The study - carried out by Sheffield Hallam University - found there was “minimal consensus” in the higher education sector about what was meant by “digital capacity” or “teaching excellence”.
The aim was to find out what digital strategies “had the most evidence of enhancing and transforming the student learning experience”. The study concludes that technology can help teaching, but is never a substitute for good teaching practice, such as “student-centred learning”.
Under the Teaching Excellence Framework, universities will be asked to measure student satisfaction with teaching.
In a foreword to the report, Professor Chris Husbands, Vice-Chancellor of Sheffield Hallam University and Chair of the Teaching Excellence Framework panel, said: “One of the most pressing of questions for university academics is to think in challenging and applied ways about the relationship between digital capabilities and teaching excellence.”
He said higher education was “still grappling with the breadth and depth of the digital transformation” and that the “terms of trade” for universities had changed in some fundamental ways.
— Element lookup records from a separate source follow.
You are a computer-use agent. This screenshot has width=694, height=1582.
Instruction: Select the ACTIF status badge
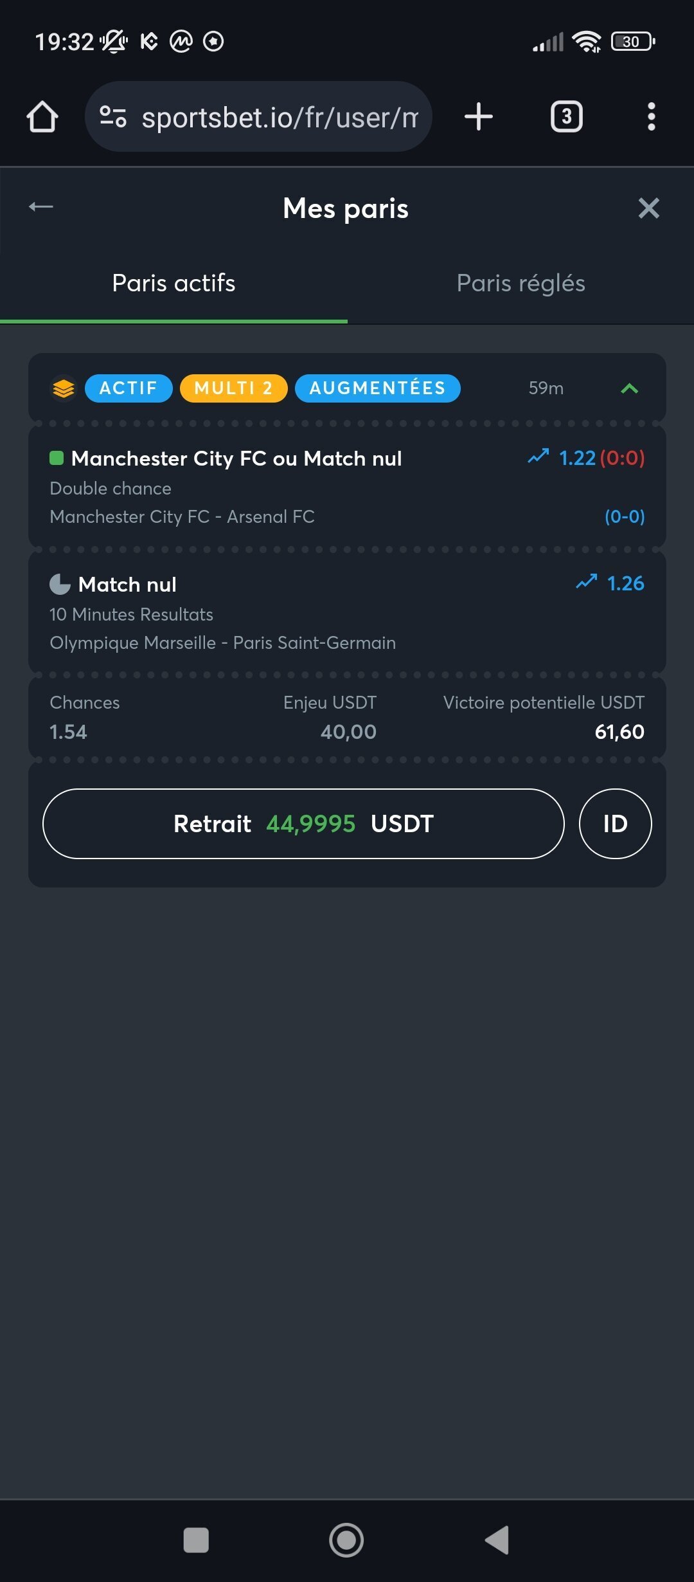(129, 388)
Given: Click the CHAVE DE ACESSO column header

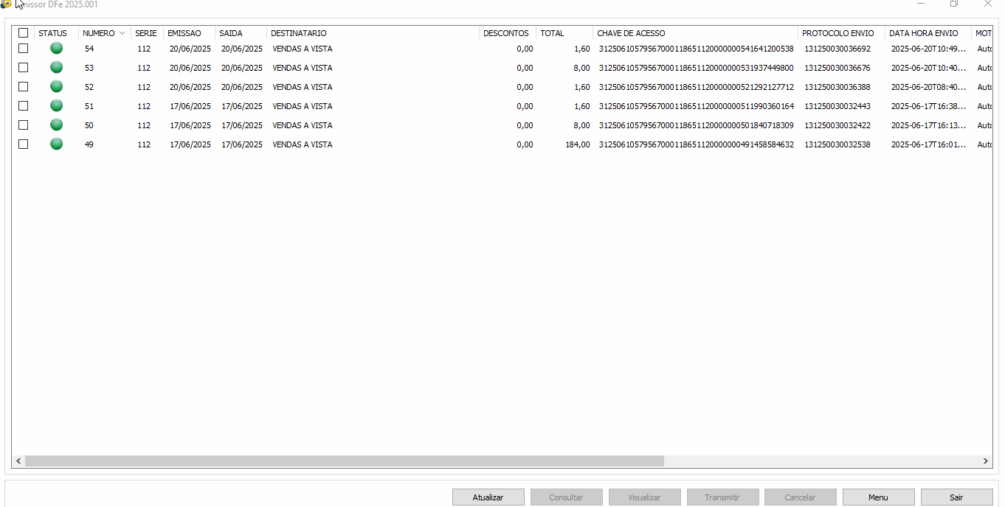Looking at the screenshot, I should pos(631,33).
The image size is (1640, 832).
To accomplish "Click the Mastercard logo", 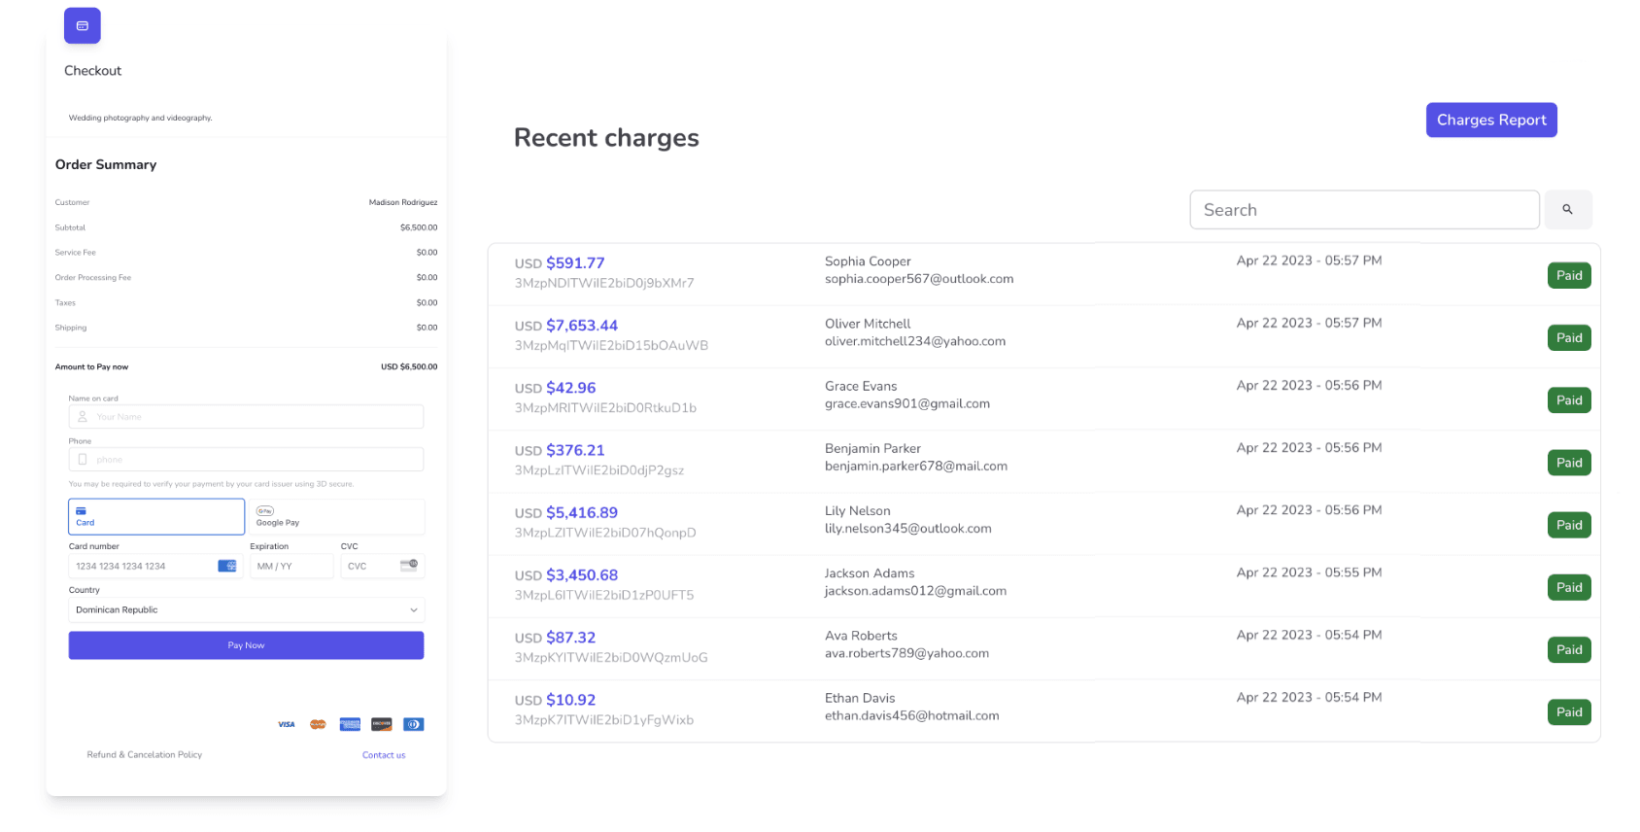I will [x=318, y=724].
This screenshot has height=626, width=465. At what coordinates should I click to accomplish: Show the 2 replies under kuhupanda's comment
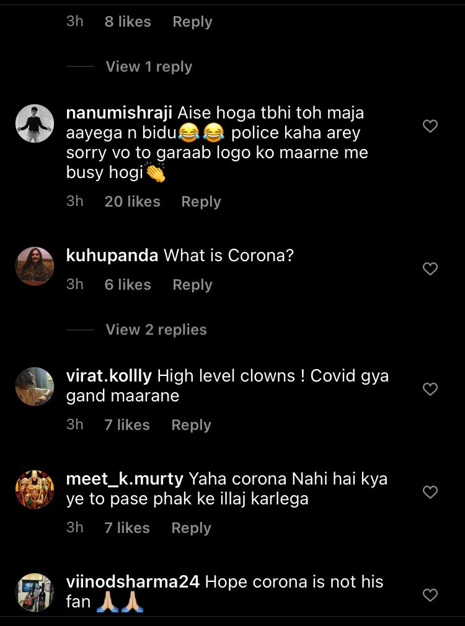[x=156, y=329]
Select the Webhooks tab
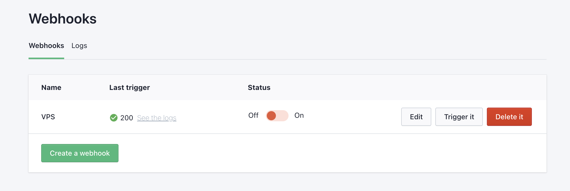This screenshot has height=191, width=570. point(46,46)
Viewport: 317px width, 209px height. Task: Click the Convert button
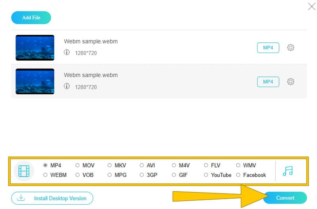[x=285, y=198]
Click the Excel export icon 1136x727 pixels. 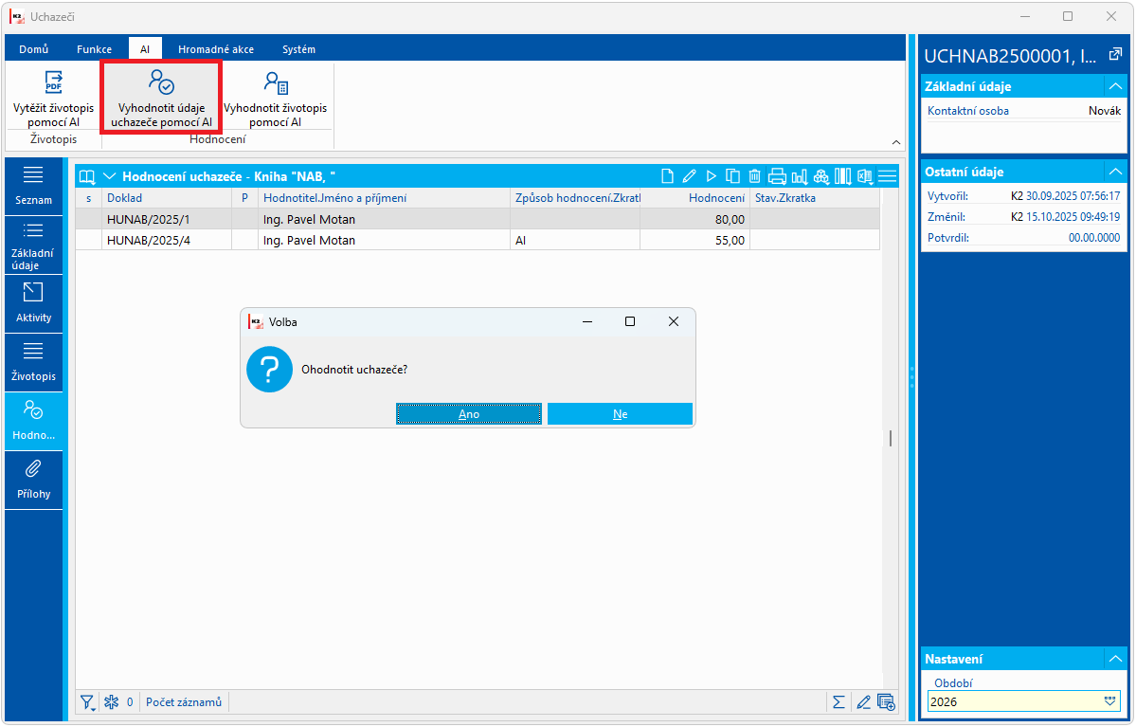[864, 176]
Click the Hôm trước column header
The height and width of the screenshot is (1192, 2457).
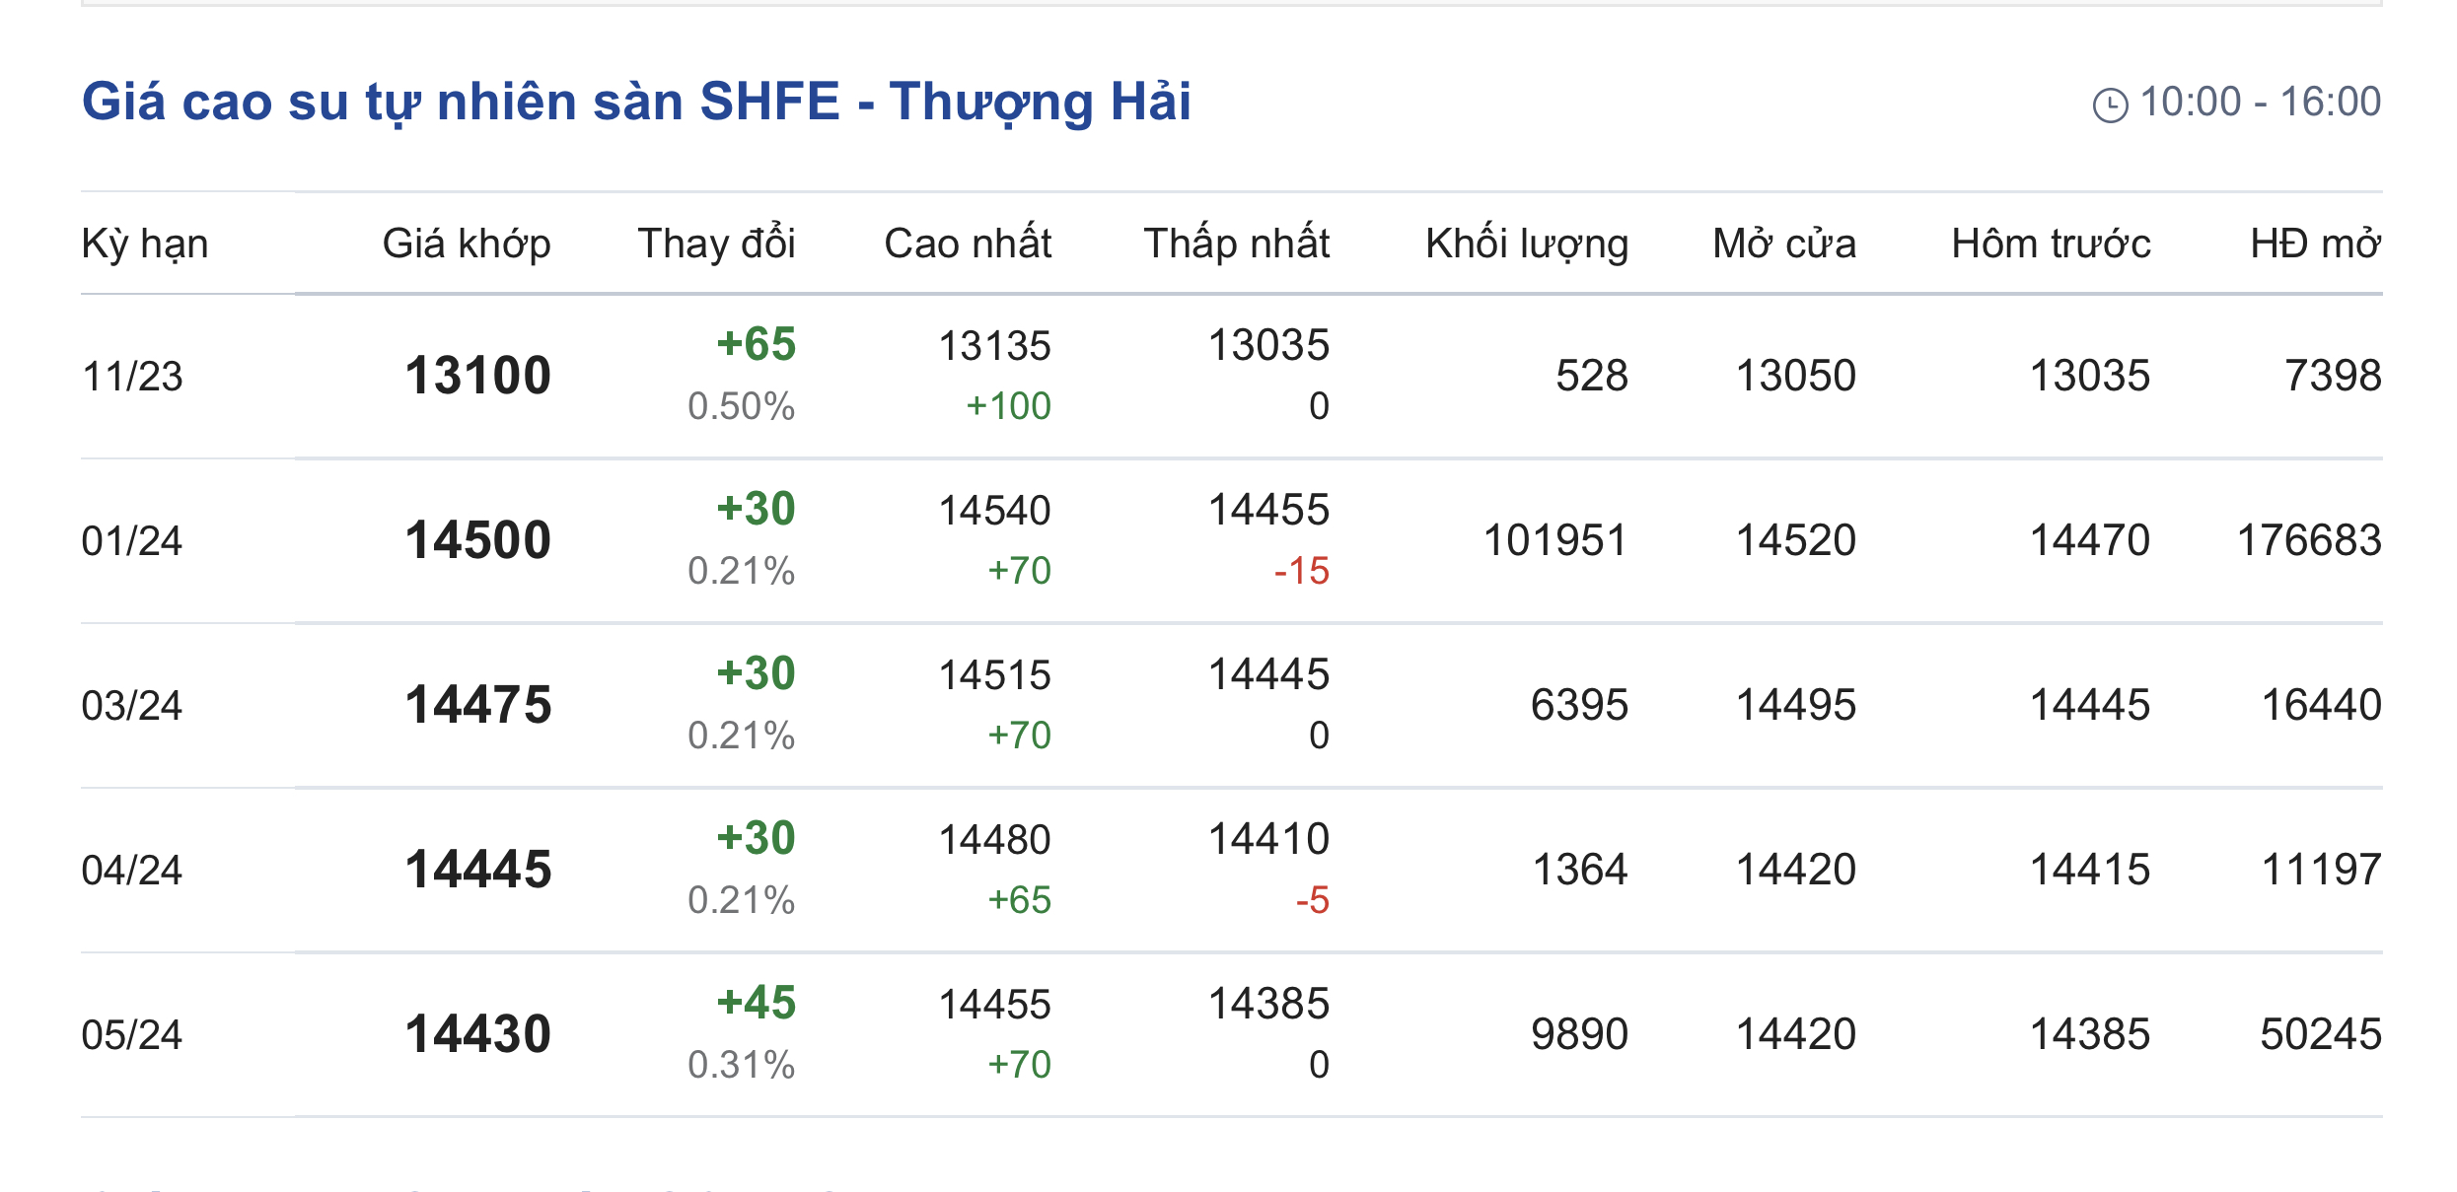point(2050,244)
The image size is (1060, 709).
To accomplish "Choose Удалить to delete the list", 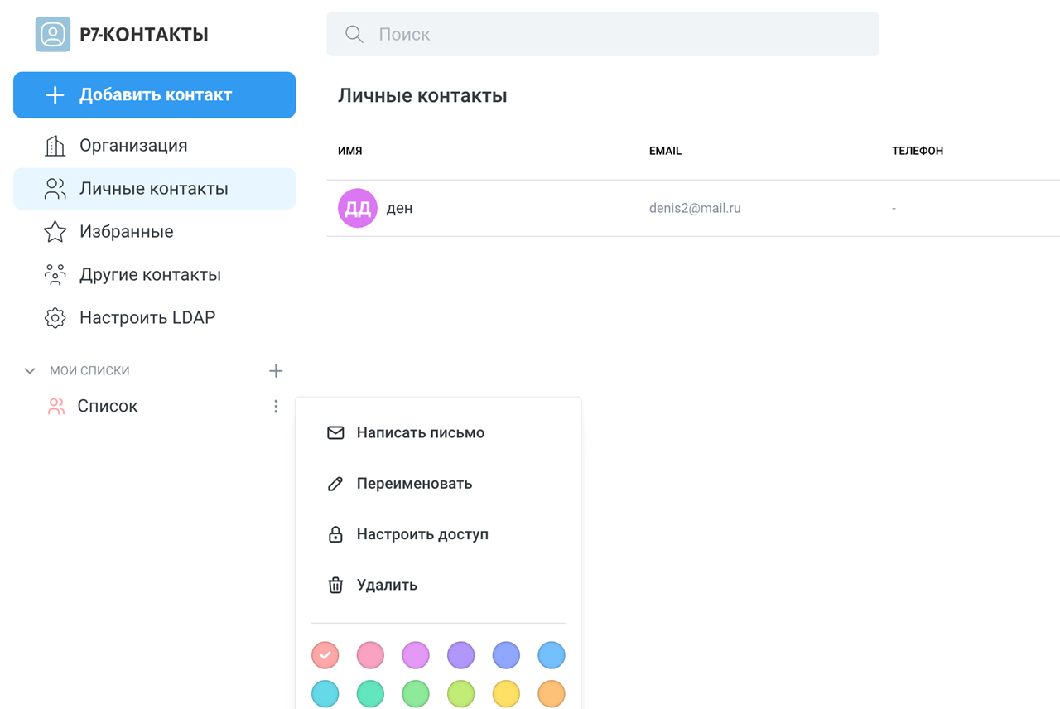I will click(387, 585).

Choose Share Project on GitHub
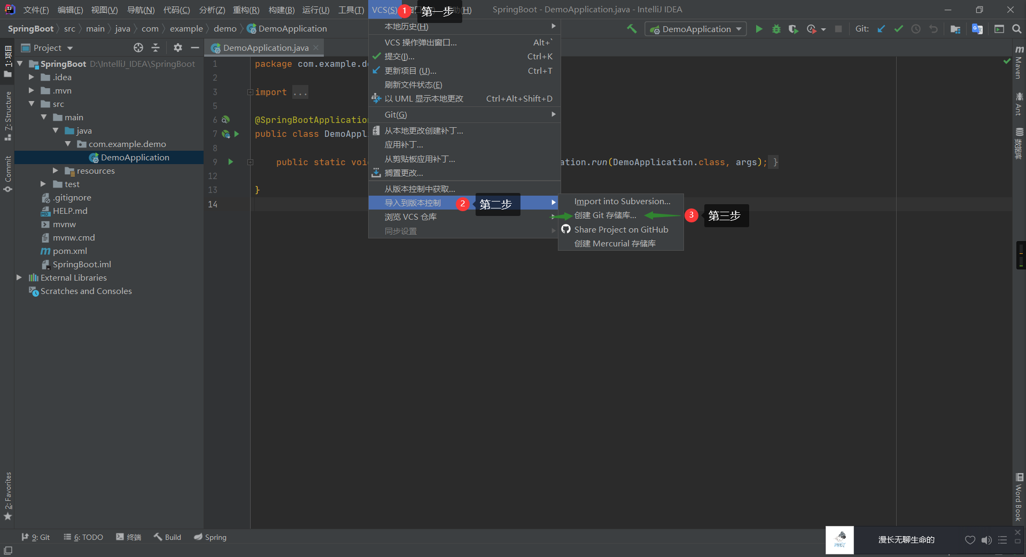621,229
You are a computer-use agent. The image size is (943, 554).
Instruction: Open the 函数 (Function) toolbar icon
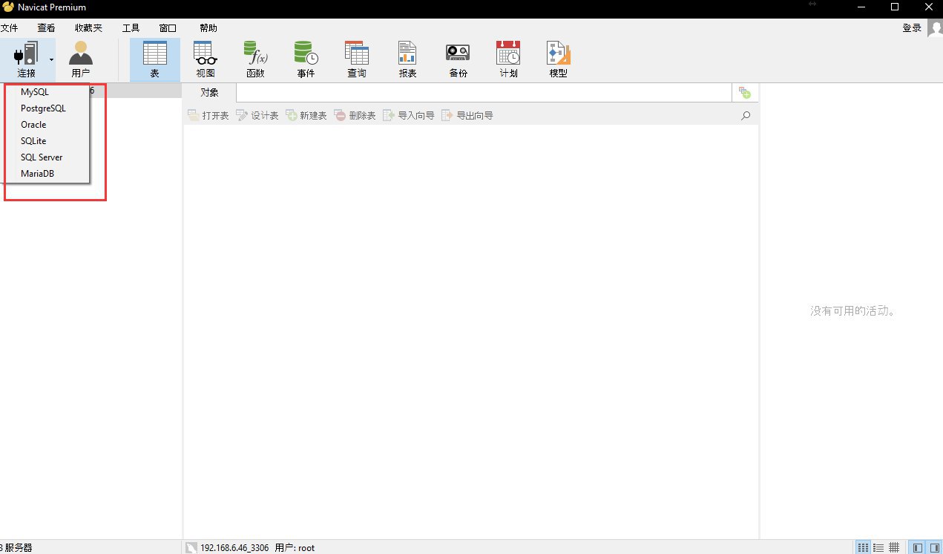(x=255, y=59)
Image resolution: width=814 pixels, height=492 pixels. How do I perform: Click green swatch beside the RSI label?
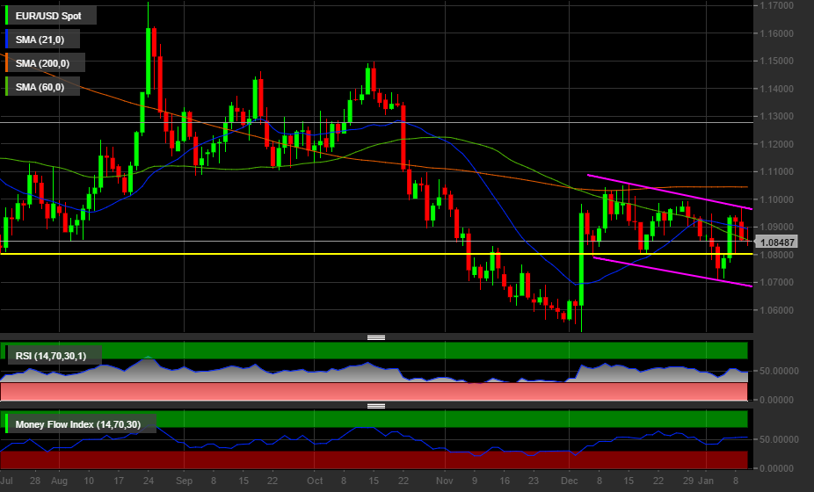click(x=7, y=356)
“Yet at the core the purposes of universities and of advanced learning remain in many ways unchanged: developing understanding at the very highest level through the engagement with the most current knowledge about a field and the most sophisticated methodological tools available.”
Among the other findings of the report is that the promotion of digital capability for teaching excellence requires “strategic ownership” and needs to “address resistance to change”. Digital capability needed to be valued if it was to promote teaching excellence and better staff training was needed.
The study gives key principles for “developing digitally-capable teaching excellence” including “start with pedagogy every time” as well as the importance of having a robust strategy backed by evidence and encouraging people to innovate.
Professor Husbands said: “It is important to explore and to understand the ways in which the opportunities afforded by changing technologies can support teaching of the highest quality.”